È la storia di cosa significa sognare e di chi paga il prezzo dei sogni altrui. Guts, il protagonista, nasce e cresce come corpo trascinato dalla volontà degli altri: un oggetto di desiderio, uno strumento di guerra, un ingranaggio nel sogno imperiale di Griffith, che vuole costruire un regno sacrificando ogni vincolo umano. In questo mondo, il sogno diventa potere quando impone la propria forma agli altri, trasformandoli in pedine, carne, sacrifici. Ma Guts, sopravvissuto alla notte dell’eclissi in cui il sogno di Griffith si compie in forma mostruosa, sceglie un’altra via: non quella di un sogno chiaro e definito, ma quella di un cammino aperto, incerto, dove il desiderio non è dominio ma ricerca. La sua lotta non è solo contro i demoni esteriori, ma contro l’idea che si possa vivere solo dentro i sogni altrui o secondo schemi predeterminati: essere guerriero, compagno, nemico, vittima. Alla fine, Berserk non è la storia di chi realizza un sogno, ma di chi si libera dalla necessità di averne uno, per diventare semplicemente se stesso — nella ferita, nell’amore, nel dolore, nel gesto di resistere.

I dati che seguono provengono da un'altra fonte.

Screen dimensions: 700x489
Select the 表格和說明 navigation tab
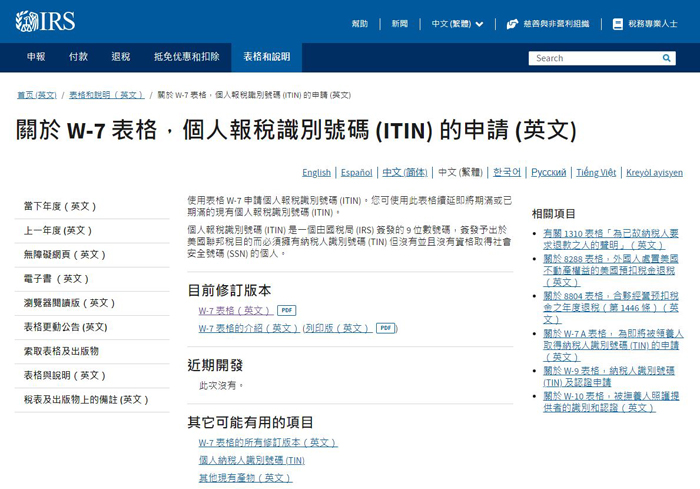tap(266, 57)
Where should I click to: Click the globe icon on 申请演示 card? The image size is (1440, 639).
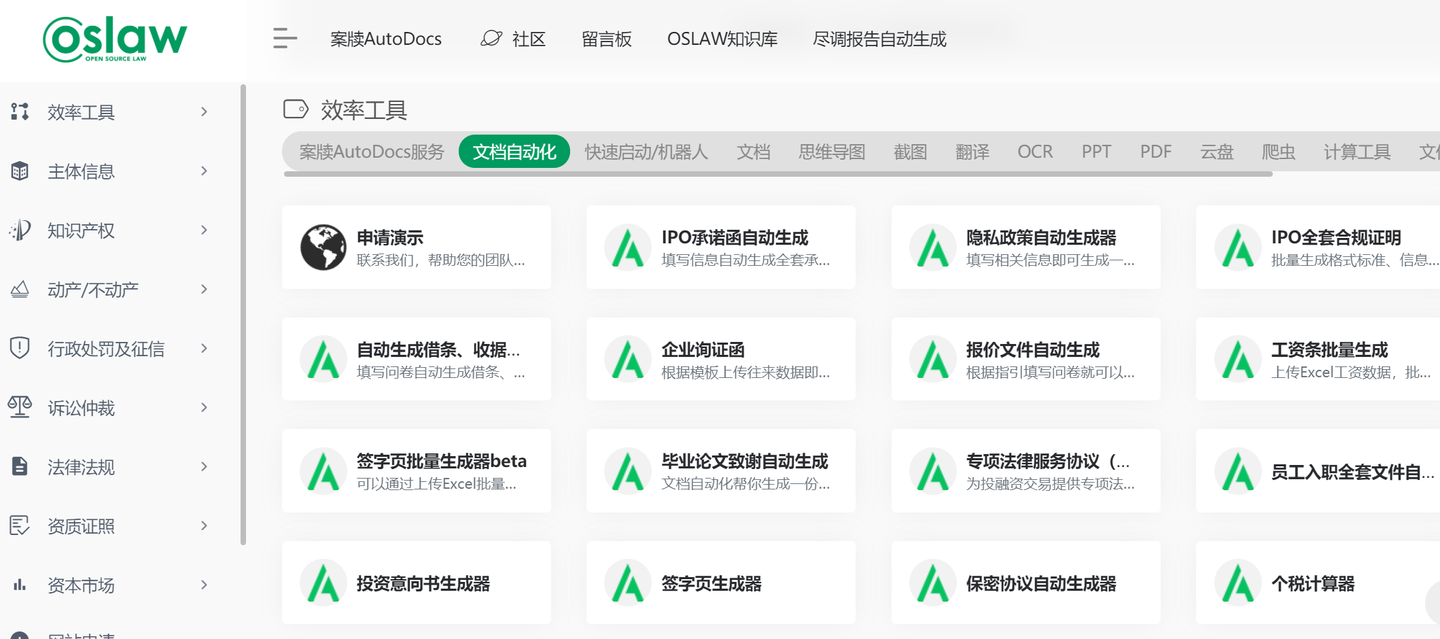pos(322,246)
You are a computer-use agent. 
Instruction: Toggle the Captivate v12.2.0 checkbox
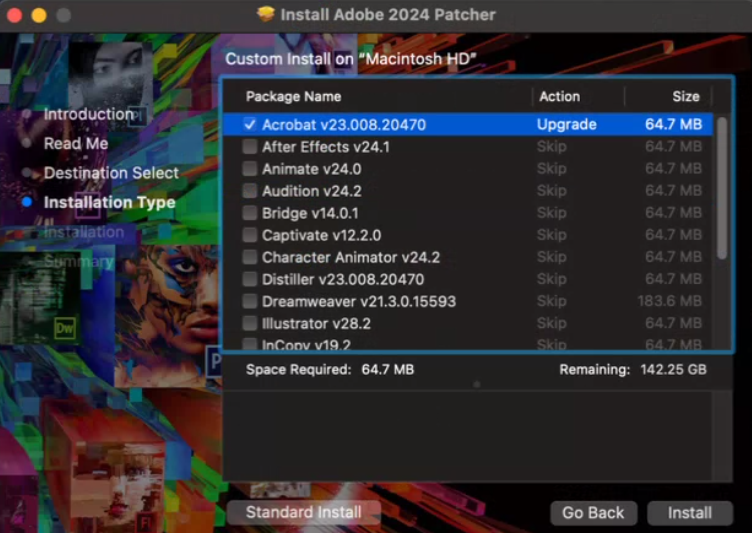click(250, 235)
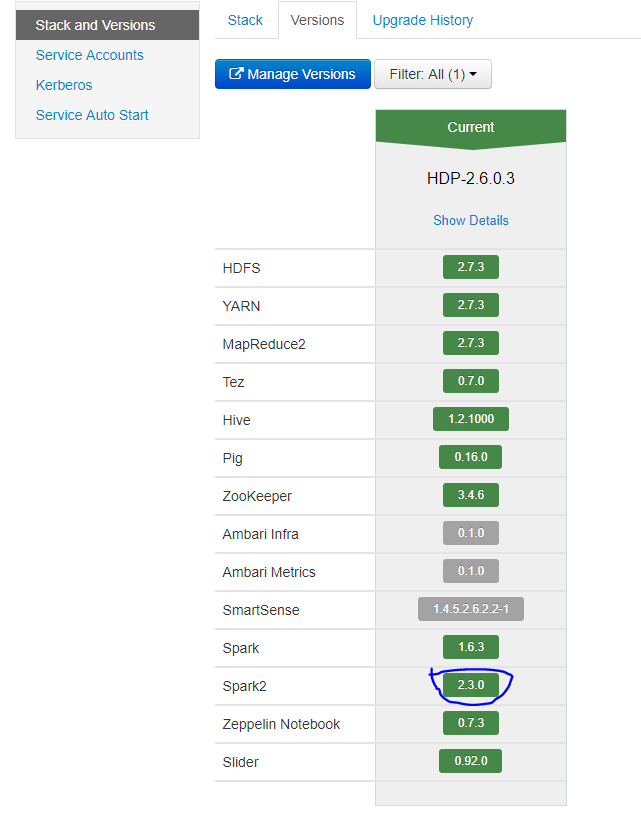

Il romanzo di Santoni si innesta consapevolmente nell’immaginario narrativo degli shōnen, dove il sogno è il principio motore di ogni azione e trasformazione. Come in One Piece, dove il desiderio infantile e smisurato di diventare re dei pirati sostiene un’epica collettiva e instancabile, anche in Il detective sonnambulo il sogno si presenta come una tensione utopica, un orizzonte di liberazione. Ma Santoni capovolge questa traiettoria: il sogno non nasce più da un gesto individuale, ma si presenta come un prodotto già scritto, estetizzato, reso protocollo o strategia. In questo quadro si definisce una polarità fondamentale che rielabora il nucleo tragico di Berserk: Manfredi è il Griffith della situazione, colui che sogna per tutti, che orchestra visioni grandiose e le rende concrete, radunando intorno a sé seguaci, simboli e un’estetica coerente. Martino, invece, è un Gatsu disarmato: privo di una missione, privato del trauma e della spinta che genera l’azione, condannato a gravitare nelle orbite dei sogni altrui. Non combatte il sogno, ma lo osserva da fuori; non partecipa alla narrazione, ma la documenta, ed è in questa incapacità di sognare per sé che Martino incarna con radicalità il soggetto contemporaneo: deprotagonizzato, esposto, riflesso.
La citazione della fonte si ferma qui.